--- Source passage ---

BRIEF DESCRIPTION OF THE DRAWINGS
[0007] The various embodiments of the present invention are
illustrated by way of example, and not by way of limitation, in the
figures of the accompanying drawings and in which:
[0008] FIG. 1 is a block diagram illustrating a computer system for
content protection using one-way buffers, in accordance with one
embodiment.
[0009] FIG. 2 is a block diagram illustrating a memory layout
including a one-way virtual local buffer, in accordance with one
embodiment.
[0010] FIG. 3 is a block diagram illustrating a computer system for
audio content protection using one-way buffers, in accordance with
one embodiment.
[0011] FIG. 4 is a block diagram illustrating a memory map
including a virtual local buffer, in accordance with one
embodiment.
[0012] FIG. 5 is a block diagram illustrating a computer system for
video content protection, in accordance with one embodiment.
[0013] FIG. 6 is a diagram illustrating a memory map including a
virtual local buffer, in accordance with one embodiment.
[0014] FIG. 7 is a flowchart illustrating a method for content
protection using a one-way buffer, in accordance with one
embodiment.

--- Dataset extract ---

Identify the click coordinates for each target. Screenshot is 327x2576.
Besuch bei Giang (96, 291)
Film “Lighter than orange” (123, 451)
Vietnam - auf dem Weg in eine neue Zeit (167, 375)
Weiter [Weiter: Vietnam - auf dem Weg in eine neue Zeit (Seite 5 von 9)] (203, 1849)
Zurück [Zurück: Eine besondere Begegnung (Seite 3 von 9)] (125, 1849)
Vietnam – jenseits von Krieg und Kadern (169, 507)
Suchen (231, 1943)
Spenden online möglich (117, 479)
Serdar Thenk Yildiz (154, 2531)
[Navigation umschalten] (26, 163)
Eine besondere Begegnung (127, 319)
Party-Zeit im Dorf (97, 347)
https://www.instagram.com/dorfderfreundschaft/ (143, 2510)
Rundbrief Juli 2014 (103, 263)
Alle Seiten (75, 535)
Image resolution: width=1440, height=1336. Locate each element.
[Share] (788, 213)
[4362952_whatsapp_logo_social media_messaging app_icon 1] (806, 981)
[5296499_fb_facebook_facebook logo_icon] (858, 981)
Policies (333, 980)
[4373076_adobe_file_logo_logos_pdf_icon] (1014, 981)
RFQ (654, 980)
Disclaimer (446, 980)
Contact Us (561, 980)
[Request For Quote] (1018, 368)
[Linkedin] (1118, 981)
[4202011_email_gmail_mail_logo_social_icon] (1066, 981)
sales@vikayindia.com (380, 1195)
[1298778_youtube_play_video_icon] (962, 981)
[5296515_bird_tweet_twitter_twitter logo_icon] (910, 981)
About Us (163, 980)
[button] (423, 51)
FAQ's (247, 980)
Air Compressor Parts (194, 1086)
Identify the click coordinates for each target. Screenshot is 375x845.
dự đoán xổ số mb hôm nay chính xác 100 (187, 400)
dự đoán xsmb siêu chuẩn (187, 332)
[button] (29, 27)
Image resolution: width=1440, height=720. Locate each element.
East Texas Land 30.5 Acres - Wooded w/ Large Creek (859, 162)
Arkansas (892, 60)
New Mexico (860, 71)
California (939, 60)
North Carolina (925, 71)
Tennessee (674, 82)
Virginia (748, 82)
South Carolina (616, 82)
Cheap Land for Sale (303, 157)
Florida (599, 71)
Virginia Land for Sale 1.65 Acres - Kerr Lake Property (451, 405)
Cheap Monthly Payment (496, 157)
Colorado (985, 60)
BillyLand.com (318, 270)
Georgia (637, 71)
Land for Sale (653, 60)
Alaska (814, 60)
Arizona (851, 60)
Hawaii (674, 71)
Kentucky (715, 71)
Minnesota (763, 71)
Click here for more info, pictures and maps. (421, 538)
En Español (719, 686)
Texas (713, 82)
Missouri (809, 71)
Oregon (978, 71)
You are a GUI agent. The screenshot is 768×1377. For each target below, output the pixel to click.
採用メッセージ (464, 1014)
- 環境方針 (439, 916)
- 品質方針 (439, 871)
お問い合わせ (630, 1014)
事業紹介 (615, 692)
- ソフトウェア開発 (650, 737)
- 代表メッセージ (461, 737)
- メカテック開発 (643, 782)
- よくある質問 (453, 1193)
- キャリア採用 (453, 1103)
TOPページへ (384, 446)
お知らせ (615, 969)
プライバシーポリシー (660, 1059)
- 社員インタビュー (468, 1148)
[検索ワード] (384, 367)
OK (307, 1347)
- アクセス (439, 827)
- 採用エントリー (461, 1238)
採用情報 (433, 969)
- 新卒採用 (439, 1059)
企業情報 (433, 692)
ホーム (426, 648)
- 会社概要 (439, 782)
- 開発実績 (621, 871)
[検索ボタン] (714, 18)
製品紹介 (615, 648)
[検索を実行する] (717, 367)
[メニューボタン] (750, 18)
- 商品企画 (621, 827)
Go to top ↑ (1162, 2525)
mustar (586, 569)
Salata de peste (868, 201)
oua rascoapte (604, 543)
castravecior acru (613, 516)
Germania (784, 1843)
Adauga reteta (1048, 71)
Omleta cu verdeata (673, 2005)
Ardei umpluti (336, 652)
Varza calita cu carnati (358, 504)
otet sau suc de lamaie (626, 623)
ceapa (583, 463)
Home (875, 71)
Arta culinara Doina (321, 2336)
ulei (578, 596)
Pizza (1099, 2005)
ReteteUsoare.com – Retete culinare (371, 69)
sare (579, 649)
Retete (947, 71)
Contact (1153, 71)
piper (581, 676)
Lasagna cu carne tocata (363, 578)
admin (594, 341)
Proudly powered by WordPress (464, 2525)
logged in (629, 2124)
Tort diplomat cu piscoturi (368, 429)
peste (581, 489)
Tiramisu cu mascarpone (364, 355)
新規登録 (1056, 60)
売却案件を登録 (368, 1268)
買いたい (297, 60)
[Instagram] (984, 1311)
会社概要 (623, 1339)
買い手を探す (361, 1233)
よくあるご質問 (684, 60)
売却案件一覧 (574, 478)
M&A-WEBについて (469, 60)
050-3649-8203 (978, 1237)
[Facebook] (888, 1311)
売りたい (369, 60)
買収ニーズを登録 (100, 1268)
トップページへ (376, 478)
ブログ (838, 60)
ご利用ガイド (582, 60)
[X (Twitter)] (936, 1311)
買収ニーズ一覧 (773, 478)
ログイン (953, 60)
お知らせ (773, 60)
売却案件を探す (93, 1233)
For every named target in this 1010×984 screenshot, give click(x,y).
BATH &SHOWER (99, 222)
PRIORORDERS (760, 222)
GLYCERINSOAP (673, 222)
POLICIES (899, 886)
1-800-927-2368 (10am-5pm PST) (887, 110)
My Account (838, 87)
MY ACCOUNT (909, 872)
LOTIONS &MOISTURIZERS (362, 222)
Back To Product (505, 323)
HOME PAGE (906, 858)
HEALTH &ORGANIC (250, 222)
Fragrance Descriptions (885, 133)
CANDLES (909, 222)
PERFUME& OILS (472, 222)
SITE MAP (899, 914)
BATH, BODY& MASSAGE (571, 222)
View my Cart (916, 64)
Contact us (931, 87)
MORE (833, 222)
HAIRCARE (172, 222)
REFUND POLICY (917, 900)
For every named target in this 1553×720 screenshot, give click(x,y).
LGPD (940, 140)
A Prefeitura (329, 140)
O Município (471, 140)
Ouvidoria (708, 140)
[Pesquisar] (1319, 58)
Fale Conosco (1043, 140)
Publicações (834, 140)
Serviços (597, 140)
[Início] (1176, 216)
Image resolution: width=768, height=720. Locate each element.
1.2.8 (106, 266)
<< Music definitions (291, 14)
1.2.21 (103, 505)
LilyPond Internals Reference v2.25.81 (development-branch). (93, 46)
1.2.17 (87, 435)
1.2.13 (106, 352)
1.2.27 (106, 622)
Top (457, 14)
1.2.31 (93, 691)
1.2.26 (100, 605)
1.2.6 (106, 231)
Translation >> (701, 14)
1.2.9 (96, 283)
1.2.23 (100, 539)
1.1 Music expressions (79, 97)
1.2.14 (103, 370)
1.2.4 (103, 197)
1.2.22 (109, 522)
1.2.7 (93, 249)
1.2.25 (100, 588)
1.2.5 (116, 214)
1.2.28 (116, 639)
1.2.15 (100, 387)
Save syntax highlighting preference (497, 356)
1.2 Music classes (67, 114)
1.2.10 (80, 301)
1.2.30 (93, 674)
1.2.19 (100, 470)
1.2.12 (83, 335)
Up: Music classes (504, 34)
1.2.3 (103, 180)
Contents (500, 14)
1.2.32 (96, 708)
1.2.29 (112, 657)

---

== To do ==
a. Update the figure list by writing out everything from "[0010] FIG. 3" down to "buffer, in accordance with one embodiment.", with "memory map" changed to "address map".
b. Summarize the figure list in two sentences.
The records stand apart from the figure list as separate material.

== Outputs by task ==
a.
[0010] FIG. 3 is a block diagram illustrating a computer system for
audio content protection using one-way buffers, in accordance with
one embodiment.
[0011] FIG. 4 is a block diagram illustrating a address map
including a virtual local buffer, in accordance with one
embodiment.
[0012] FIG. 5 is a block diagram illustrating a computer system for
video content protection, in accordance with one embodiment.
[0013] FIG. 6 is a diagram illustrating a address map including a
virtual local buffer, in accordance with one embodiment.

b. The drawings illustrate embodiments of the invention by way of example, including block diagrams of computer systems for content protection, for audio content protection using one-way buffers, and for video content protection. Other figures show a memory layout and memory maps that include virtual local buffers, and a flowchart shows a method for content protection using a one-way buffer.